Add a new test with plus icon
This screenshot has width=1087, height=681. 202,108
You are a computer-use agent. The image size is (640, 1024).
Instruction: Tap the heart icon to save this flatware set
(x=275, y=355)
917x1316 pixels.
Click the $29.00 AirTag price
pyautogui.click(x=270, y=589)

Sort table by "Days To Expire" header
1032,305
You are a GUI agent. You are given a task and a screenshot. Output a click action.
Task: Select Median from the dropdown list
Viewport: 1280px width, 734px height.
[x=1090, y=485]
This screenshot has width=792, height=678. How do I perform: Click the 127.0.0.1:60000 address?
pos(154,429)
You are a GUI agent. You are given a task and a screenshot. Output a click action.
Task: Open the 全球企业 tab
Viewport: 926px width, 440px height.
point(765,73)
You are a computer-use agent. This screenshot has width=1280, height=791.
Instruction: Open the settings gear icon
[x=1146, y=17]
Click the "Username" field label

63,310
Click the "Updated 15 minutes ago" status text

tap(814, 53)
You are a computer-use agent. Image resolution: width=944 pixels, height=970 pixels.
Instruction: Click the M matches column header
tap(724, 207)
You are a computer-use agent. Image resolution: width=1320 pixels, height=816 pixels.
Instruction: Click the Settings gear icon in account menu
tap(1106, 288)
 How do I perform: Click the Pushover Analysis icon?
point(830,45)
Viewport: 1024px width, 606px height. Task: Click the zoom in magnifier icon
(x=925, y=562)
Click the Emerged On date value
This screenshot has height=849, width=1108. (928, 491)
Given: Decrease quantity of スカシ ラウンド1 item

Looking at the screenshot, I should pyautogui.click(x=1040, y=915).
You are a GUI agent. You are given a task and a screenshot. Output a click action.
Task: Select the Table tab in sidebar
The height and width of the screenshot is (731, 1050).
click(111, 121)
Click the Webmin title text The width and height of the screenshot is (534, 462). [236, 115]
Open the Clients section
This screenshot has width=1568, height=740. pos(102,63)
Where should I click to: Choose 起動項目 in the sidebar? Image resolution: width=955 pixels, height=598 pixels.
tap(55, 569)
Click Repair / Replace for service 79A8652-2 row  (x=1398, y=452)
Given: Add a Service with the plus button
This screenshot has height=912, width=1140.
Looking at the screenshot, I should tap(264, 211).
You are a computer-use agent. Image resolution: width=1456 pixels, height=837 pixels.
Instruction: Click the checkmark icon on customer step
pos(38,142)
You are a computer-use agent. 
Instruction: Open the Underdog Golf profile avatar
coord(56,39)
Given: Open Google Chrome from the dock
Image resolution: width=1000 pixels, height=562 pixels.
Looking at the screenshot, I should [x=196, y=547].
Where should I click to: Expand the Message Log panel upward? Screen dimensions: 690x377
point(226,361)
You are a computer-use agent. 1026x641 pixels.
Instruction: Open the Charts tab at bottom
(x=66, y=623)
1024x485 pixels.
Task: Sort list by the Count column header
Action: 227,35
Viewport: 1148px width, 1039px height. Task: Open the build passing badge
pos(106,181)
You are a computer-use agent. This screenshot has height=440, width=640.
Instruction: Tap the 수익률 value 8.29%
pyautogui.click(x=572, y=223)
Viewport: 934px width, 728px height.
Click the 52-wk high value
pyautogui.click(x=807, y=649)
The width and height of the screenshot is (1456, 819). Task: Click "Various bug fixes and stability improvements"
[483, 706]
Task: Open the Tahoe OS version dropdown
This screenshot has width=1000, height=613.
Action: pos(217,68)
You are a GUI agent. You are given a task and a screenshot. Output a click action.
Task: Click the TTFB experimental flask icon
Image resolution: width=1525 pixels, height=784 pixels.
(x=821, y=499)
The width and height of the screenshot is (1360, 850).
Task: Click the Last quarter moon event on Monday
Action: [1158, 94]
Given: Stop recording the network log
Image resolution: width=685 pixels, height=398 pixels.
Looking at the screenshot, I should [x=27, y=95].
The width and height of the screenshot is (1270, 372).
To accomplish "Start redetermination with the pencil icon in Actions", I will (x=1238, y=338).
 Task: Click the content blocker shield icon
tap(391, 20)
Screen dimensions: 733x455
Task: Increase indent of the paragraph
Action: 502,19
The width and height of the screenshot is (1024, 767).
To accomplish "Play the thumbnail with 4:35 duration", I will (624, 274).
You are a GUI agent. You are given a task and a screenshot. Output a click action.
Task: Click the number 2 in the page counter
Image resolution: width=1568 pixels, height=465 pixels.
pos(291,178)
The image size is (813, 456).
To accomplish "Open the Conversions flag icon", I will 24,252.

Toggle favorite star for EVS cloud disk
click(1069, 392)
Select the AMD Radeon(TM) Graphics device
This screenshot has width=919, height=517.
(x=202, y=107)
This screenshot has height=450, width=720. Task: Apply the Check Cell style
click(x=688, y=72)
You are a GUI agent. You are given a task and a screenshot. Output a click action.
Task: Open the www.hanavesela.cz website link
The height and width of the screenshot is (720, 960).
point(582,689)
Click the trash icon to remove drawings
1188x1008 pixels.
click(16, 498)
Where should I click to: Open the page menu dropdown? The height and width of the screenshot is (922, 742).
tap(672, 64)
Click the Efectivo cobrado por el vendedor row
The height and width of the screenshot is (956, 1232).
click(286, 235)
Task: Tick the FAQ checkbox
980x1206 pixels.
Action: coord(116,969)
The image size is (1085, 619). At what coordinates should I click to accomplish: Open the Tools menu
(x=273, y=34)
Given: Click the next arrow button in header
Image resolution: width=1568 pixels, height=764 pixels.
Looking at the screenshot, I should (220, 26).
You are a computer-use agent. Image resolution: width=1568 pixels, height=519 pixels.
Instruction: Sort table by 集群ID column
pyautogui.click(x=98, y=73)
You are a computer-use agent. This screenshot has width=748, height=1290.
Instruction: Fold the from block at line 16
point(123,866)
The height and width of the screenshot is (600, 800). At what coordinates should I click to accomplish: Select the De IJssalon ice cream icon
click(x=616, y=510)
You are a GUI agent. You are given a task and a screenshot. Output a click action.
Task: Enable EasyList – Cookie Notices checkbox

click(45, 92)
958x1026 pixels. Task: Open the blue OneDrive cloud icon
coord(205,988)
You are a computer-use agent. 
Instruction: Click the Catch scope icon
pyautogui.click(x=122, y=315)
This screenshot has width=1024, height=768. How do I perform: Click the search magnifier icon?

* ASSIGNMENT: In the material above, find each line containing the word "button" and copy it.

* SOLUTION TO THE EXERCISE:
Given: Add a Service with the plus button
Given: Click the next arrow button in header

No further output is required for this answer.